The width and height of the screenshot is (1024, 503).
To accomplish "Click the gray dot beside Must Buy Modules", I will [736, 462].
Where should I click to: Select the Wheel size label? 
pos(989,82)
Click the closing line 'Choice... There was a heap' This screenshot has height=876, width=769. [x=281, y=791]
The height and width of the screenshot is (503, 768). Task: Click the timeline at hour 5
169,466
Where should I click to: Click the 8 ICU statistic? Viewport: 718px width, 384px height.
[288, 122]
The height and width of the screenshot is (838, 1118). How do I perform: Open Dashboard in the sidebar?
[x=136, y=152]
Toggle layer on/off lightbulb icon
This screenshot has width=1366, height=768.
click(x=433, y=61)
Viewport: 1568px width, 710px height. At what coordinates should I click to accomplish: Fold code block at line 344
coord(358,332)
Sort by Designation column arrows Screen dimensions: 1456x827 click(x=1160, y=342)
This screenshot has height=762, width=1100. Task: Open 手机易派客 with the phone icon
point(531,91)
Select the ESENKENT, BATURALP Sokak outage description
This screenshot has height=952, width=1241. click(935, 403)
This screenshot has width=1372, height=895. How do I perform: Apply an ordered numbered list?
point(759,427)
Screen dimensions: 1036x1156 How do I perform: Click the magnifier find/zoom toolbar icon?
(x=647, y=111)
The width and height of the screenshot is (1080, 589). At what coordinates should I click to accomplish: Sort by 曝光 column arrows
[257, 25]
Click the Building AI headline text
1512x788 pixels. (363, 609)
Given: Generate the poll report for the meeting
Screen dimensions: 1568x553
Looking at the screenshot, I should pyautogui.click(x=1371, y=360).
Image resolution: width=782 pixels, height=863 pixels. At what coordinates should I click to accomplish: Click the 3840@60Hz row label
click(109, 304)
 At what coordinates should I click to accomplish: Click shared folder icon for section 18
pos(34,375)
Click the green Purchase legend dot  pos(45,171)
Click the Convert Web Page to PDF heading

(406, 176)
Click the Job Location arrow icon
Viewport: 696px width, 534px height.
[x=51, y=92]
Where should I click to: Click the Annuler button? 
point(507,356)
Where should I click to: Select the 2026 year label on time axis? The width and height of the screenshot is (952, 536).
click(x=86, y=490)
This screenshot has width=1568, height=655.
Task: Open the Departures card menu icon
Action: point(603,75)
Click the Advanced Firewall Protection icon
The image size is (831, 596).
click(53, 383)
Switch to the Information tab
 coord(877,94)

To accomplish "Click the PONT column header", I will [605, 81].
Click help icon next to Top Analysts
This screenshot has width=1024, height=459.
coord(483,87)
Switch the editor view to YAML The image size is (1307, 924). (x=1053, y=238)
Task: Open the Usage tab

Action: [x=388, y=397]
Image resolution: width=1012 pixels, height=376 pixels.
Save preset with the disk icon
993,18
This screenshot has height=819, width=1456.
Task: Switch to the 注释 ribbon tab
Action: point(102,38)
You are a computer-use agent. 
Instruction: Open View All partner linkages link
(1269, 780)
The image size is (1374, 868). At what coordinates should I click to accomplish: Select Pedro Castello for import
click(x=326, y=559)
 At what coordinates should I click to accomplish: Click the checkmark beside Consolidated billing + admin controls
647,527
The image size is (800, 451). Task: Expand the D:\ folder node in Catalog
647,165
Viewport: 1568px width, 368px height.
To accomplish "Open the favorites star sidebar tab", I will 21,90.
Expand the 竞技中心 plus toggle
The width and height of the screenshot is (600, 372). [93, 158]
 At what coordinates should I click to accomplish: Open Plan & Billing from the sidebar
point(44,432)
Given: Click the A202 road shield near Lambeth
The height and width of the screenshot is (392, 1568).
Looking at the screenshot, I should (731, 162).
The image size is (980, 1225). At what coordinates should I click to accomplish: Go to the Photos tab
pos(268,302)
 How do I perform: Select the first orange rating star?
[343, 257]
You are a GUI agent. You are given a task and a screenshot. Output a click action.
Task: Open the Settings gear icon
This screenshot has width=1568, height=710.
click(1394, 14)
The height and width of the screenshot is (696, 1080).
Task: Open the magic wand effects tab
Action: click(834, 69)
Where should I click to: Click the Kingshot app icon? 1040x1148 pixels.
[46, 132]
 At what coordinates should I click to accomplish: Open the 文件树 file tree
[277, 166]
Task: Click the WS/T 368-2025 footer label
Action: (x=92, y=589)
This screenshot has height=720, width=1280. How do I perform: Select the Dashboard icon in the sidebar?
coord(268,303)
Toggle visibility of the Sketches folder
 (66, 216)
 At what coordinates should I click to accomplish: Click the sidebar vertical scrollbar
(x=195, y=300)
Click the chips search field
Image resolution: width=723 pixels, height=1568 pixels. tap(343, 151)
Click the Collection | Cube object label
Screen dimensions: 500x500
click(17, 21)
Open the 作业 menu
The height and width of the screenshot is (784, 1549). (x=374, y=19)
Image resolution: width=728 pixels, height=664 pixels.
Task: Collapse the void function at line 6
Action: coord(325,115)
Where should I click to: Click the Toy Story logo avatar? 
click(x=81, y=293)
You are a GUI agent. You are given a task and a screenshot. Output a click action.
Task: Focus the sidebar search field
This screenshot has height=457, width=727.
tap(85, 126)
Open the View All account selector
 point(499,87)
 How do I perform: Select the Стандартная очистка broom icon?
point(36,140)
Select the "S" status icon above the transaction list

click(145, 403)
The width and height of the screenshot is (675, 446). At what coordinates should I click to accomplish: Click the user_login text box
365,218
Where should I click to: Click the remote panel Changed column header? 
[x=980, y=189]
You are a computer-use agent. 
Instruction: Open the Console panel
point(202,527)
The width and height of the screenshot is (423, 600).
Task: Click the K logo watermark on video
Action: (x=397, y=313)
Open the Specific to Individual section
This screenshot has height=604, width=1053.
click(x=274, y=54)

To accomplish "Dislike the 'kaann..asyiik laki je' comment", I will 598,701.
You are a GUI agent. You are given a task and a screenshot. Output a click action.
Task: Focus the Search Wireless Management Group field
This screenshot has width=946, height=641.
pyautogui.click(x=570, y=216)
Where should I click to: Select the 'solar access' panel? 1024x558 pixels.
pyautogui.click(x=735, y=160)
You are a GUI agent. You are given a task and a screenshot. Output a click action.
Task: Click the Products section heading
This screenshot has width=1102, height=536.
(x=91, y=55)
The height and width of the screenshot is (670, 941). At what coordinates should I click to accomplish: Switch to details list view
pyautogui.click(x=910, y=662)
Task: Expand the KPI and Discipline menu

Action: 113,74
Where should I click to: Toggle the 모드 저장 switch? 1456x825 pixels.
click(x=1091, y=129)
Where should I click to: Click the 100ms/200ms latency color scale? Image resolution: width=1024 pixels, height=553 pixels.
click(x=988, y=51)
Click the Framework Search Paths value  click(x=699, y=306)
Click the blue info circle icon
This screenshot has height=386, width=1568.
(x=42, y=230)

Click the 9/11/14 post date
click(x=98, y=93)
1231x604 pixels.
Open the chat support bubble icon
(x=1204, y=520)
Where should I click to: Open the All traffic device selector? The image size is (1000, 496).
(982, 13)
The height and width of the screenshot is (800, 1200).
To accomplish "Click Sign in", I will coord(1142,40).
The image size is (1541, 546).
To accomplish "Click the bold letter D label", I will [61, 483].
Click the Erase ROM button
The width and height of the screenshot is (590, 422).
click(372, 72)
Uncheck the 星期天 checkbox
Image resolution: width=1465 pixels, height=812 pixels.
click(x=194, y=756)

◆ What you have to do
Look over the listing above. Pick out and copy every line that includes "will".

◆ Expected answer
To accomplish "Click the gray dot beside Must Buy Modules", I will [736, 462].
To accomplish "Click the PONT column header", I will [605, 81].
To accomplish "Open the favorites star sidebar tab", I will 21,90.
To accomplish "Dislike the 'kaann..asyiik laki je' comment", I will 598,701.
To accomplish "Click Sign in", I will coord(1142,40).
To accomplish "Click the bold letter D label", I will [61, 483].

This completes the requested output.